34.「おくりびと」が示す死生観
2015.06.08
人が、亡くなる瞬間に立ち合うことが、医師の仕事の一つです。
医師は、ご家族が患者さんの周りを取り囲む中を呼吸が止まり心臓の拍動が無くなるのを確認します。
それを心電図モニターを見つつ、その波形が徐々に消失していく過程を追いながら波形が一直線になった直後、聴診器を胸に当てて心停止を確認します。
その過程は、あくまで避けられぬ運命を経る最後のセレモニーだと分かっています。
内科や外科などの命に関わる領域や救命救急に携わる領域の医師たちは亡くなる瞬間に数多く出くわし、その仕事を粛々と遂行します。
時間を元へは戻せない運命を命の最期の灯火である心停止まで見守るその瞬間はご家族はもちろん、医者にとっても居たたまれない心境です。
私は、そのような現場に脳外科医の宿命として数多く遭遇して来ました。
(そんな昔話をここでしようというのではありません)
亡くなられる患者さんのご家族にとって最期を看取るのは、慟哭の瞬間。
さらにその後の葬送は、親族の誰にとっても辛くもし可能ならば、できるだけ遠避けたい心境でしょう。
日常の生活では、年間の自殺者が3万人になった、とか、人殺しは誰でもよかった、などと人の命が軽んじられています。
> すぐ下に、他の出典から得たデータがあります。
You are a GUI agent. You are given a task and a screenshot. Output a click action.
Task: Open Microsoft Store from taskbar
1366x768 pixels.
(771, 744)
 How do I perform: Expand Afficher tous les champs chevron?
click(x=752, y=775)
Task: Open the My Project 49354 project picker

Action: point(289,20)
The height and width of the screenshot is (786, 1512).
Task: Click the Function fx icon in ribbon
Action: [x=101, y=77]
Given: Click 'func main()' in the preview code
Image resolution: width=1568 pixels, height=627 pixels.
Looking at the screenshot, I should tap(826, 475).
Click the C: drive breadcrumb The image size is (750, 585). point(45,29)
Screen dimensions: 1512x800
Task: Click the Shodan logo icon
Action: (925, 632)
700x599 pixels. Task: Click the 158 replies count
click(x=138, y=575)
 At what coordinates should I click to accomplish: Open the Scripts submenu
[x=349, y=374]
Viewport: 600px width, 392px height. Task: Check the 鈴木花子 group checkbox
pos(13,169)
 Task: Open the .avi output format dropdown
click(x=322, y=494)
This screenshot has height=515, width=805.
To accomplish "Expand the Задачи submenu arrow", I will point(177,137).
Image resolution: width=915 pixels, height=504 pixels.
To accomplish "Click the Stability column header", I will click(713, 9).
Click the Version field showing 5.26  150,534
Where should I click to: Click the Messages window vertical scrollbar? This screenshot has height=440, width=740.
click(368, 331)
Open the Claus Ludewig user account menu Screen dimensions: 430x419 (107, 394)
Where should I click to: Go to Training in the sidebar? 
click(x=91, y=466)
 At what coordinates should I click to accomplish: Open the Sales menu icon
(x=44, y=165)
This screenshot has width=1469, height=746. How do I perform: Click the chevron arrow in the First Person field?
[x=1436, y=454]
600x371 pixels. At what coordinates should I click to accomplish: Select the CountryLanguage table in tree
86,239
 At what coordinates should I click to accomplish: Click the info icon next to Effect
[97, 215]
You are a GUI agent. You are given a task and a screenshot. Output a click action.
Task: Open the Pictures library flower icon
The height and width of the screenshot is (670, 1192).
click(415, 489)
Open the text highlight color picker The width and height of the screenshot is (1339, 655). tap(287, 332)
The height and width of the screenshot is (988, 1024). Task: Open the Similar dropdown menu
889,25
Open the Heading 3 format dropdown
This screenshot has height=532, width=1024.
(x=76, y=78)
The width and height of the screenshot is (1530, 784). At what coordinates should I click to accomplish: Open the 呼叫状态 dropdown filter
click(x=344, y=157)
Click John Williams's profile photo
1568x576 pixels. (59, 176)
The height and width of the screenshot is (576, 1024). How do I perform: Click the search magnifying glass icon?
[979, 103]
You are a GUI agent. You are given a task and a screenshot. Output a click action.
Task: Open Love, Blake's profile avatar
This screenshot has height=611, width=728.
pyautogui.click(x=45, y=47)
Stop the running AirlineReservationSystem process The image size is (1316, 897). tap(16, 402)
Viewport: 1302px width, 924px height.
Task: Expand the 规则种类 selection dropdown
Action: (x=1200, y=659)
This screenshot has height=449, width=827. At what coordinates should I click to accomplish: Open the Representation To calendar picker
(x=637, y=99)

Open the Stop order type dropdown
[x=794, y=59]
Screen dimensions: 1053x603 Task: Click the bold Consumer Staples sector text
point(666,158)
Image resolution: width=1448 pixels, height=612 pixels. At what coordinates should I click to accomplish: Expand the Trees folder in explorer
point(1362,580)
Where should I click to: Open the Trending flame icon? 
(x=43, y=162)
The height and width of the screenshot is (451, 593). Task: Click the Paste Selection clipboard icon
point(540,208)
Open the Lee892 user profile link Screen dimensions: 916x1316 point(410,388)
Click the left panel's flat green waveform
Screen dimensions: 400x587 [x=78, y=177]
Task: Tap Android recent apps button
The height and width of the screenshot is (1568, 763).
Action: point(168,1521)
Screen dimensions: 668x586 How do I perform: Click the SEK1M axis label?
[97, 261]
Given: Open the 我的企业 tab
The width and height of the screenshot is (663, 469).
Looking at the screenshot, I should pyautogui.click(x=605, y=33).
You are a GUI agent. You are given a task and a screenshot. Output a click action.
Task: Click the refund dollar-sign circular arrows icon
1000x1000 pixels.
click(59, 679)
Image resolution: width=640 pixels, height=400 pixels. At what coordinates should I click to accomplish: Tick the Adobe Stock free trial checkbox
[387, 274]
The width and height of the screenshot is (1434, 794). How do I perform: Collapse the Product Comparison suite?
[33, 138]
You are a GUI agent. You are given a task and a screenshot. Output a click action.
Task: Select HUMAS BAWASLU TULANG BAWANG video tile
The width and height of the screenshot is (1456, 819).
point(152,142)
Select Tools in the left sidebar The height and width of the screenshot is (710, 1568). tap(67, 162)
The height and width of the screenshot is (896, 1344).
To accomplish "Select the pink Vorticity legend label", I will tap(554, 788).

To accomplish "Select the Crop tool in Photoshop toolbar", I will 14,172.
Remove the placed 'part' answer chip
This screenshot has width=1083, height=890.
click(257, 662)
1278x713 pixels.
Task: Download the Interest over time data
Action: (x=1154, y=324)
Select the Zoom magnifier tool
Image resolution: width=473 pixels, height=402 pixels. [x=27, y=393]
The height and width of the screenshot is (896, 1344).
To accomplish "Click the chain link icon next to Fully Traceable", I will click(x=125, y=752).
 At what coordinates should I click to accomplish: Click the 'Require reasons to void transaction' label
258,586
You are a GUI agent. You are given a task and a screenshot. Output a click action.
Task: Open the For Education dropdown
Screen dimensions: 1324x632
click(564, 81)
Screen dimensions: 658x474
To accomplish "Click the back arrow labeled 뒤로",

そんな中で昨今、話題になっている『おくりびと』という映画は一人の人間の死が、日本の様式美としてどのように取り扱われているのかを私たちに再認識させてくれました。
主演の本木雅弘さんは、20代の頃にインドを初めて旅した時に目にした光景を語っています。
「インドでは、人が亡くなった後に野焼きされている周りを
多くの親族が語らい、子供達が無邪気に走り回っている。
生と死が、日常の中に溶け込んでいる国は、生き延びるという意味で過酷ではある。
でも日々の中で生死を共存する事によって同時に安心感も生まれているのではないか」と。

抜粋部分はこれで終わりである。